In this relationship, in this connection, lies, in a decisive manner, a contribution that we can make daily, a not inconsiderable one, to the desired development.
To a large extent, this contribution is determined by a personal decision. This depends on our understanding of reality, on our chosen meanings in life, on the type of conduct we assume in relation to otherness, on the quality and scope of critical thinking, and on the ethical and moral (and also psychological) senses that drive our behavior.
The reactions generated by the recent interview with Cuban singer-songwriter Israel Rojas, in the program La Sobremesa, conducted by La Joven Cuba, are another warning about dialogue as a variable of the development we owe ourselves.
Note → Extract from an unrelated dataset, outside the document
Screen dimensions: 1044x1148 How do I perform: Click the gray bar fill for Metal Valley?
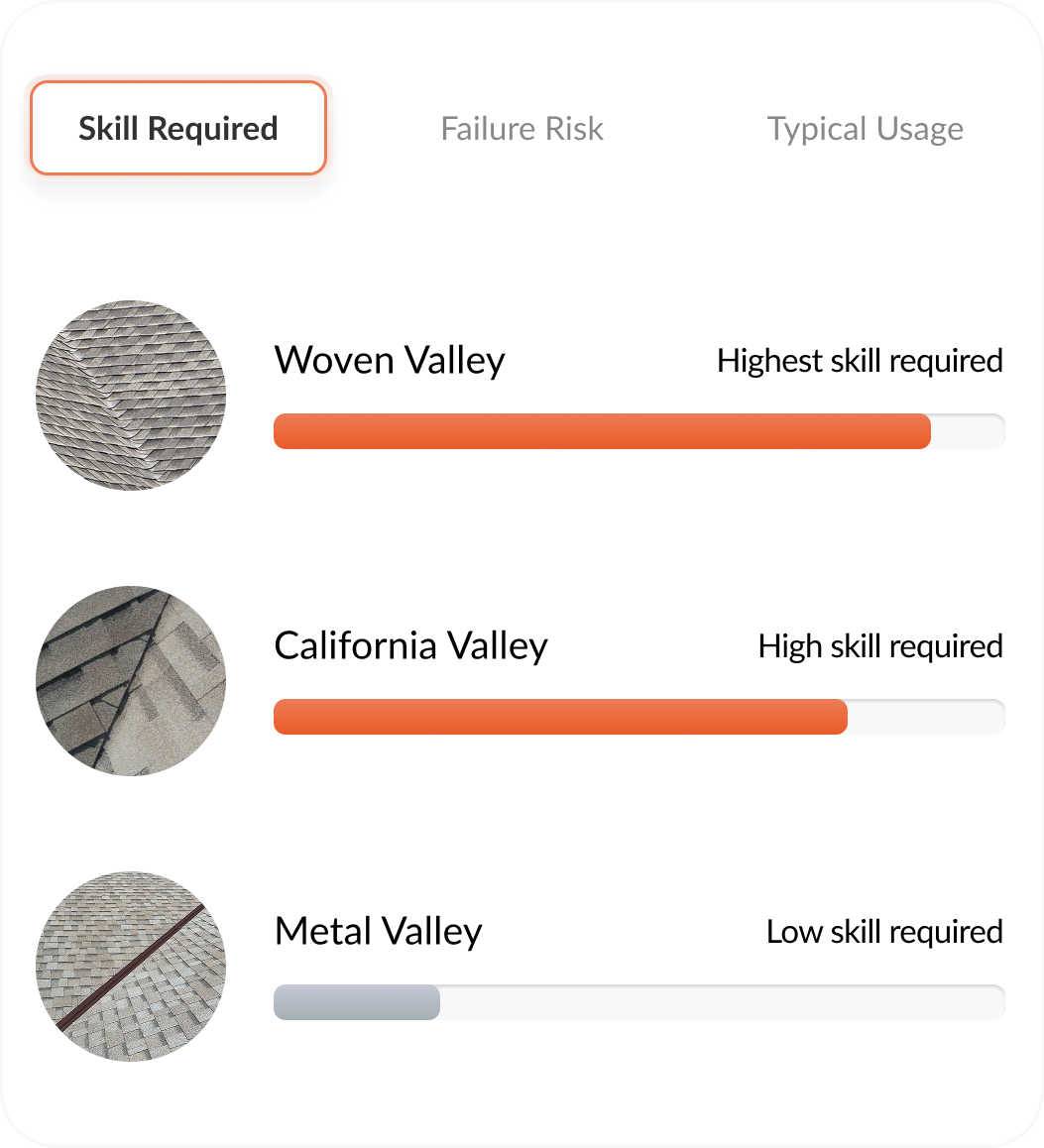point(357,1002)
Dialogue is understood here in its basic sense, a conversation between two or more people who, in an alternative and respectful manner, express their ideas and/or feelings. It is understood, at the very least, in terms of listening and being heard.
It is impossible to aspire to unique understandings of reality. The diversity of perspectives is a resounding fact. Far from being a problem, it is an infinite wealth. The challenge lies in the ways of coexisting with this diversity, especially when access to public space is granted, with full rights, to express considerations on the most diverse issues.
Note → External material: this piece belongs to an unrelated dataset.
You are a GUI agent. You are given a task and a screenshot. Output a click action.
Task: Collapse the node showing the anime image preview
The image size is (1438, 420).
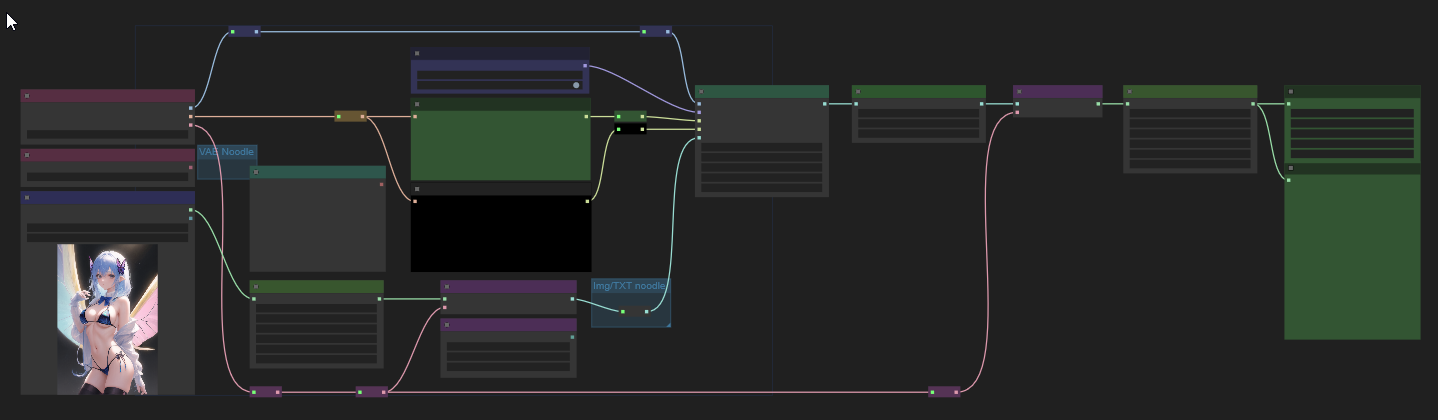tap(27, 198)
However, it is important to observe the quality and scope of this access. What type of relationship does it contribute to? What societal proposal does this or that behavior entail? Does it contribute to the collective good, or is it reduced to the individualistic freedom (without responsibility) to say whatever and however one pleases? Is it approached with the awareness that no opinion is strictly personal? Is it recognized, paraphrasing the poet, that beneath every action lies life, history and what has been accumulated?
Within this scenario, replete with nuances, you decide which side you stand on. You decide the quality of your contribution, at least in the ways you choose to express and defend your ideas.
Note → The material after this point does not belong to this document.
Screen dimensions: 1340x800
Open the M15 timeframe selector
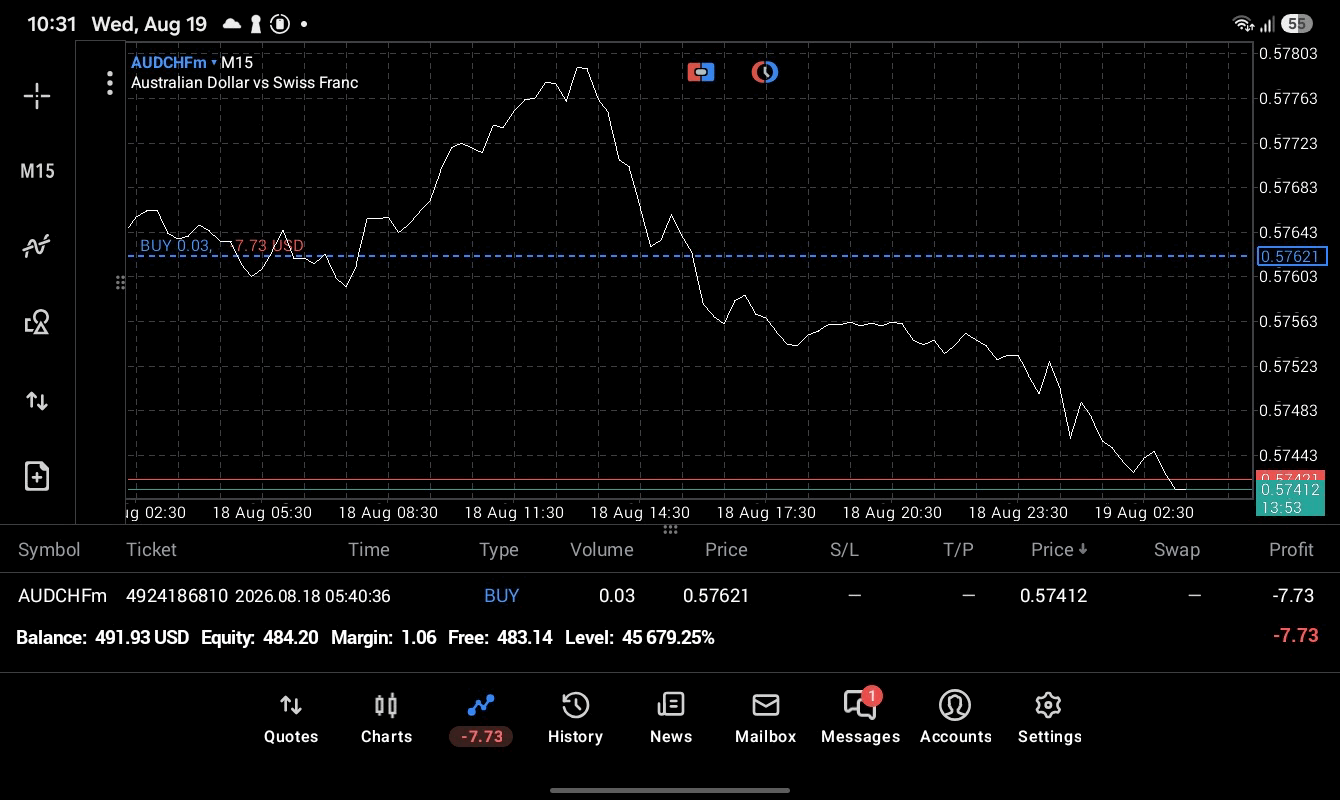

I’ll say the same thing in another way: ultimately, the ways in which you share your understandings in public (and private) spaces are not the responsibility of the blockade or the ineffective bureaucracy. The quality of your individual incursion is your choice, it’s your responsibility.
As a brief parenthesis, and considering that this is a precondition that limits or enhances the exchange of ideas in Cuba, it’s worth remembering the plural nature, in terms of actors and perspectives, that describes Cuban reality. If we don’t start by assuming this fact, little progress is made. I close this parenthesis.
It’s true that the ways in which we relate, the forms and scope of our interpersonal communication, are conditioned by learning; they are part of a larger logic concerning power relations; but they are not predetermined. Unlearning to learn other ways is also an eligible path.
A good attempt, when it sometimes seems there’s nothing to do, that there’s no way out of the bombardment of deafness, would be to listen to each other, at least that much.
Listening implies a willingness to observe the multitude of variables that lie beneath, or within, each other’s opinion. How can we achieve a better country without listening to what that idea/desire means to each person? How can we achieve that country with all and for the good of all without, at least, taking into account all opinions?
In a global and national scenario where human coexistence suffers from precariousness, listening to each other is an active political stance for the common good. Listening to each other is insufficient, certainly, but necessary; it is a vital starting point for thinking about ourselves in terms of development.
If the focus of listening is placed on ideas and not on the person, if argument replaces disqualification and moral lynching, if bad feelings weaken in the face of the willingness to understand, if expressing opinions is not reduced to judging, if simplicity gives way to nuances, if good values are not exclusive to a single place, if the truth is not mine or yours, but ours, if ideological purities disappear, if there is no contribution to indecency and violence, good omens will appear for the development to which we should aspire.